Comparative Study of the Adsorption of Acid Blue 40 on Polyaniline, Magnetic Oxide and Their Composites: Synthesis, Characterization and Application

Conducting polymers (CPs), especially polyaniline (PANI) based hybrid materials have emerged as very interesting materials for the adsorption of heavy metals and dyes from an aqueous environment due to their electrical transport properties, fascinating doping/de-doping chemistry and porous surface texture. Acid Blue 40 (AB40) is one of the common dyes present in the industrial effluents. We have performed a comparative study on the removal of AB40 from water through the application of PANI, magnetic oxide (Fe₃O₄) and their composites. Prior to this study, PANI and its composites with magnetic oxide were synthesized through our previously reported chemical oxidative synthesis route. The adsorption of AB40 on the synthesized materials was investigated with UV-Vis spectroscopy and resulting data were analyzed by fitting into Tempkin, Freundlich, Dubinin-Radushkevich (D-R) and Langmuir isotherm models. The Freundlich isotherm model fits more closely to the adsorptions data with R² values of 0.933, 0.971 and 0.941 for Fe₃O₄, PANI and composites, respectively. The maximum adsorption capacity of Fe₃O₄, PANI and composites was, respectively, 130.5, 264.9 and 216.9 mg g^-1. Comparatively good adsorption capability of PANI in the present case is attributed to electrostatic interactions and a greater number of H-bonding. Effect of pH of solution, temperature, initial concentration of AB40, contact time, ionic strength and dose of adsorbent were also investigated. Adsorption followed pseudo-second-order kinetics. The activation energy of adsorption of AB40 on Fe₃O₄, PANI and composites were 30.12, 22.09 and 26.13 kJmol^-1 respectively. Enthalpy change, entropy change and Gibbs free energy changes are -6.077, -0.026 and -11.93 kJ mol^-1 for adsorption of AB40 on Fe₃O₄. These values are -8.993, -0.032 and -19.87 kJ mol^-1 for PANI and -10.62, -0.054 and -19.75 kJ mol^-1 for adsorption of AB40 on PANI/Fe₃O₄ composites. The negative sign of entropy, enthalpy and Gibbs free energy changes indicate spontaneous and exothermic nature of adsorption.

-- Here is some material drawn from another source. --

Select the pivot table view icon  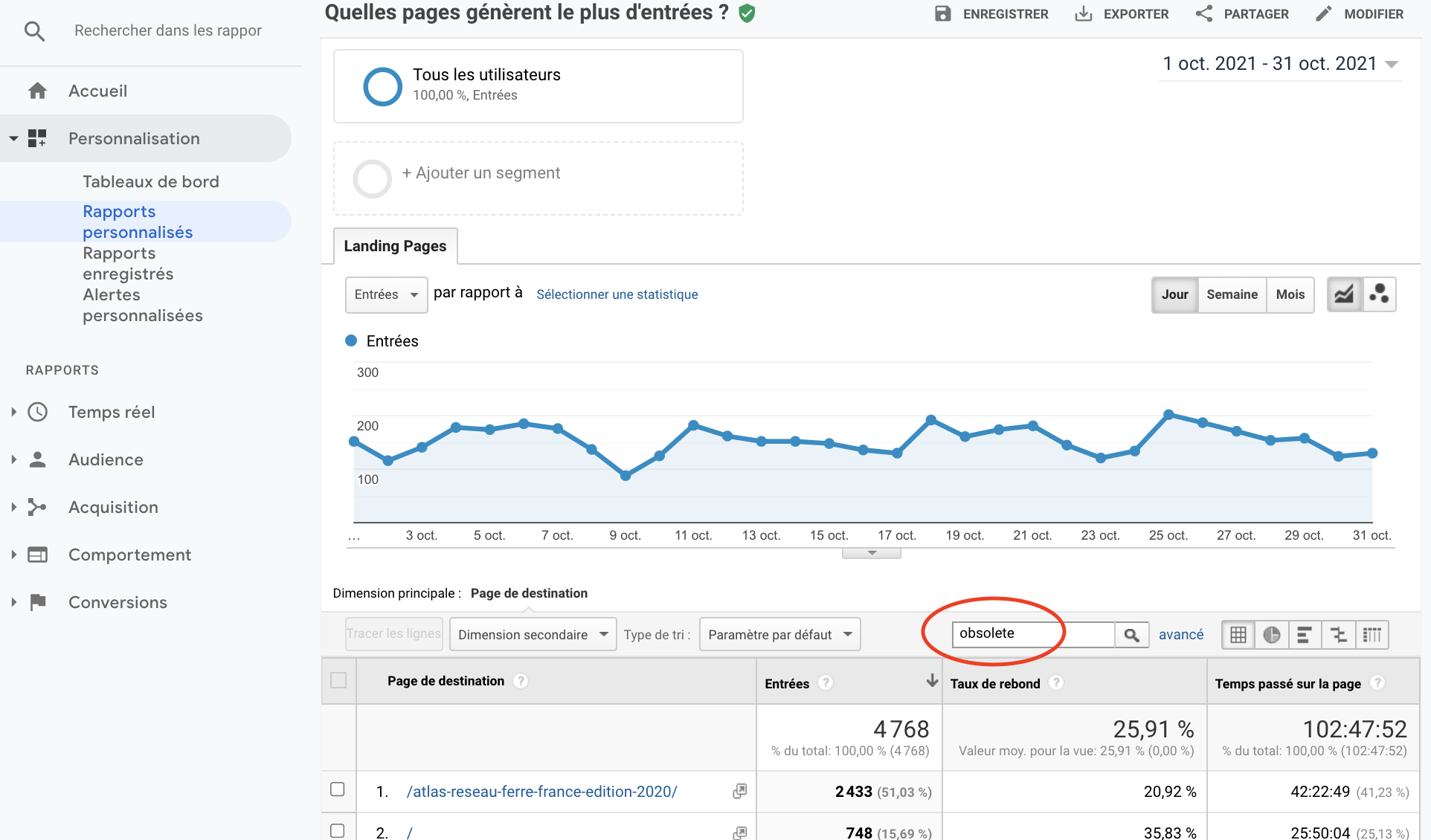[1371, 635]
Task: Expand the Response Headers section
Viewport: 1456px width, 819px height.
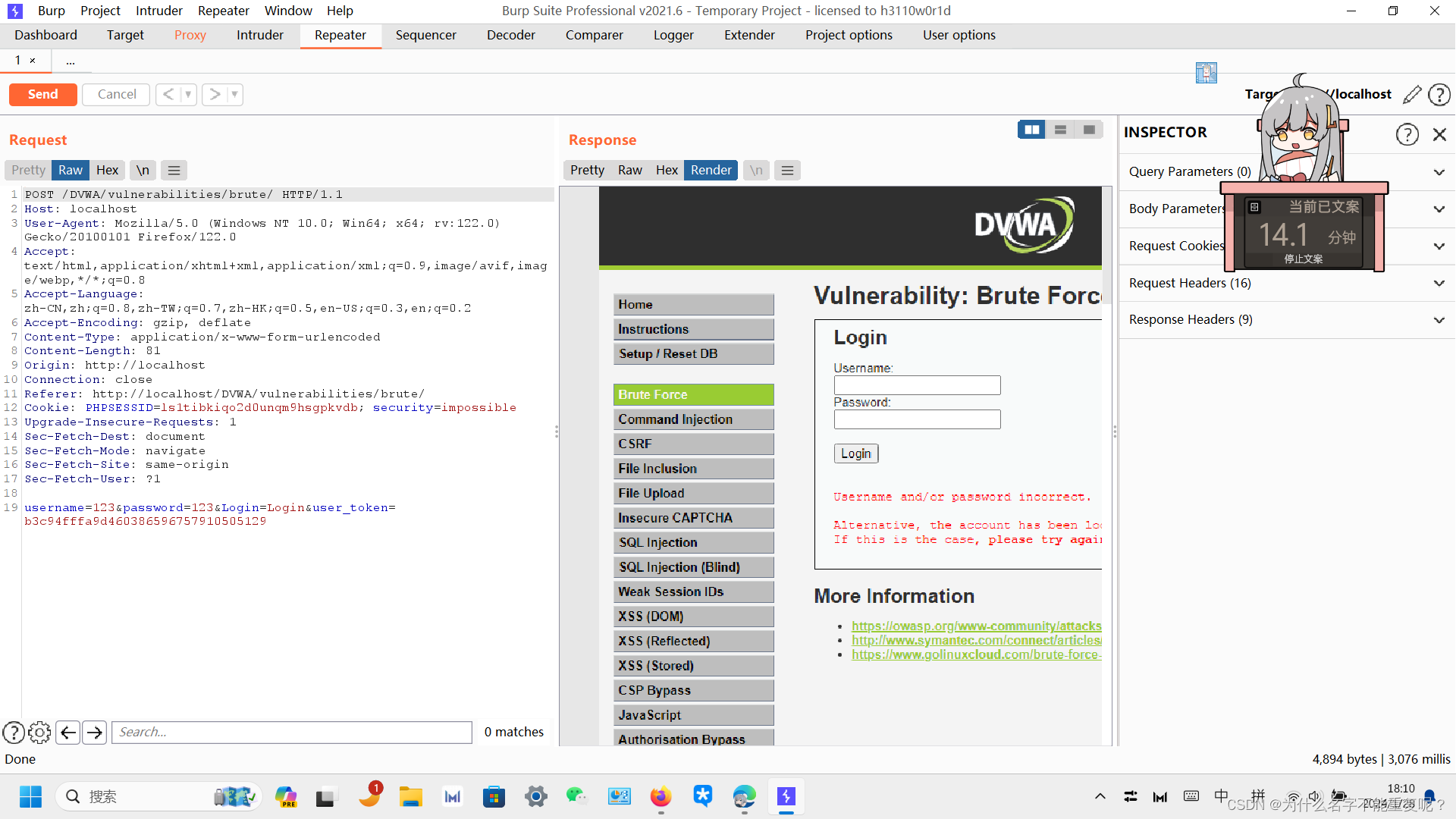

Highly Stable and Efficient Performance of Binder-Free Symmetric Supercapacitor Fabricated with Electroactive Polymer Synthesized via Interfacial Polymerization

The use of electroactive polyaniline (PANI) as an electrode material for a symmetric supercapacitor has been reported. The material was synthesized via interfacial polymerization, using ammonium per sulfate, dodecylbenzene sulfonic acid (DBSA), and gasoline, respectively, in the oxidant, dopant, and novel organic phase, and was subsequently employed as an electrode material to design a binder-free symmetric capacitor. As properties of PANI rely on the method of synthesis as well as reaction parameters, the present combination of reactants, at pre-optimized conditions, in the interfacial polymerization, led to the formation of PANI exhibiting a high specific capacitance (712 Fg⁻¹ at 0.5 Ag⁻¹), a good rate capability (86% capacitance retention at 10 Ag⁻¹), a very low solution resistance (Rs = 0.61 Ω), and a potential drop (IR = 0.01917 V). The device exhibited a high energy density of 28 Whkg⁻¹, at a power density of 0.28 kWkg⁻¹, and retained as high as 15.1 Whkg⁻¹, at a high power density of 4.5 kWkg⁻¹. Moreover, it showed an excellent cycling stability and retained 98.5% of coulombic efficiency after 5000 charge discharge cycles, without showing any signs of degradation of polymer.